In addition to making a vital non-microbial contribution to sour rot development by facilitating their breakdown, fruit flies also vector the causal yeast and bacteria both on the outside of their bodies and by transferring gut microbes during feeding, thereby spreading the disease rapidly once it has begun. Thus, sour rot control programs in the vineyard ideally should include measures targeting both the abovementioned microbes and fruit flies.

Chemical control trials
In three spray trials conducted in 2013, 2015 and 2016 in Geneva, N.Y., various antimicrobial and insecticide treatments—both alone and in combination—were applied to a vineyard planted to Vignoles (a tight-cluster interspecific hybrid variety) to test their effect on sour rot development.

In each trial, alternate vine rows were sprayed with an insecticide (Delegate in 2013 or Mustang Maxx in 2015 and 2016) or left untreated. One- or two-panel plots were treated with antimicrobial materials (potassium metabisulfite, Kocide 3000, OxiDate 2.0 or Fracture) at various timings and rates. Note that potassium metabisulfite (KMS), a common disinfectant in the winery, is not registered for use in the field but was included in these tests as a “proof of concept.” 

Insecticides were applied weekly when fruit reached 15.0° Brix, the stage where berries start to become susceptible to sour rot. The start of weekly antimicrobial treatments varied; their timing is listed in the table as: 
• Pre-symptoms starting at
15° Brix,
• Starting when sour rot symptoms were first visible,
• After the first rain following 15.0° Brix,
• Following an increase in maximum daily dew point over three days, and
• No treatment.

Insecticide (plus antimicrobials) provided control 
In 2013, antimicrobial and insecticide treatments applied in combination provided significant control of sour rot with a reduction in disease severity (percent of cluster area diseased) of 30% to 54% compared to the unsprayed treatment. The vines treated solely with antimicrobial sprays did not experience a significant reduction in sour rot, nor did the treatment in which only insecticide was applied. 

Significantly greater sour rot pressure was seen in 2015, with nearly 30% of berries diseased on vines receiving no insecticide or antimicrobial treatment, compared to 16% in 2013. In contrast to 2013, the insecticide alone provided significant control (57% reduction relative to untreated vines) without addition of an antimicrobial treatment.
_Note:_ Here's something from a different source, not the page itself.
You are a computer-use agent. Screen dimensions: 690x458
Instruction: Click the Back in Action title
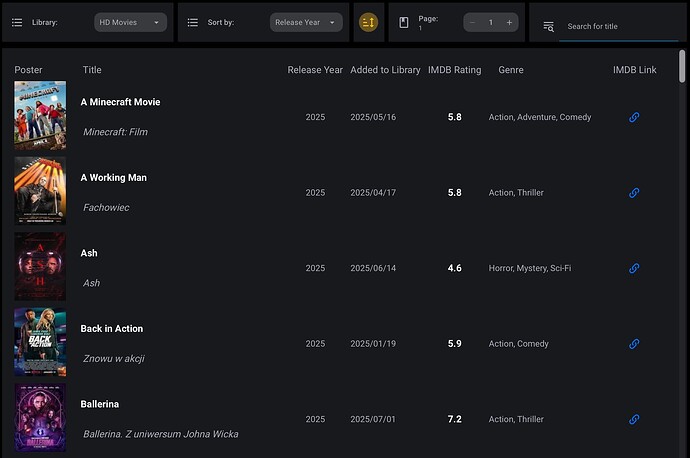(112, 329)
Disease control increased significantly (73% to 84% reduction) in those panels where both antimicrobial and insecticide treatments were applied weekly starting before the onset of symptoms. 
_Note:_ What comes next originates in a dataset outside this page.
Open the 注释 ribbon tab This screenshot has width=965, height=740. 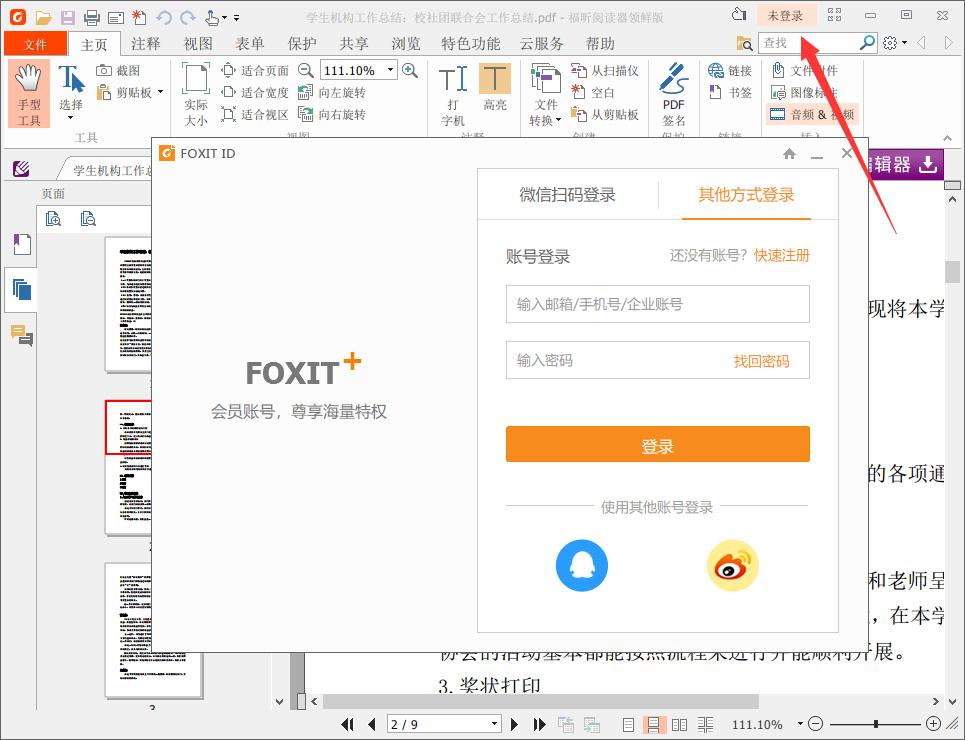146,43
However, when the addition of antimicrobial treatments was delayed until symptoms appeared, the combination treatments did not provide significantly more control than the insecticide alone. Furthermore, even when applied on a preventive basis before symptoms appeared, antimicrobial treatments applied alone were relatively ineffective and never provided the same level of control as insecticide applied alone. 

Sour rot severity on untreated vines in 2016 was comparable to 2015. Significant control (40%) was provided when insecticide was applied without the addition of an antimicrobial treatment. Further control was achieved when any of three antimicrobial treatments was combined with insecticide starting before the onset of symptoms, whereas delaying addition of an antimicrobial treatment until symptom onset increased control for only one of the two materials tested (see “Sour Rot Control, Field Trial,” below).

Three years of chemical control trials demonstrated the importance of insecticide sprays in controlling sour rot, and the additional control provided when antimicrobial sprays were combined with insecticide before the onset of symptoms. In all three years, applying KMS weekly beginning at 15° Brix (pre-symptoms) in conjunction with an insecticide achieved an average 65% control compared to the unsprayed treatment, and in the two years when OxiDate 2.0 was included in conjunction with Mustang Maxx on this schedule, an average 69% control was achieved. In the two years when Mustang Maxx was the insecticide used, it provided significant control (48% average) when applied alone, whereas antimicrobial treatments applied alone on this same pre-symptom schedule provided only 28% control when averaged for all materials across the three trial years. For growers deciding whether to apply only an insecticide or antimicrobial product, the insecticide appears to be the more important component of the mix. 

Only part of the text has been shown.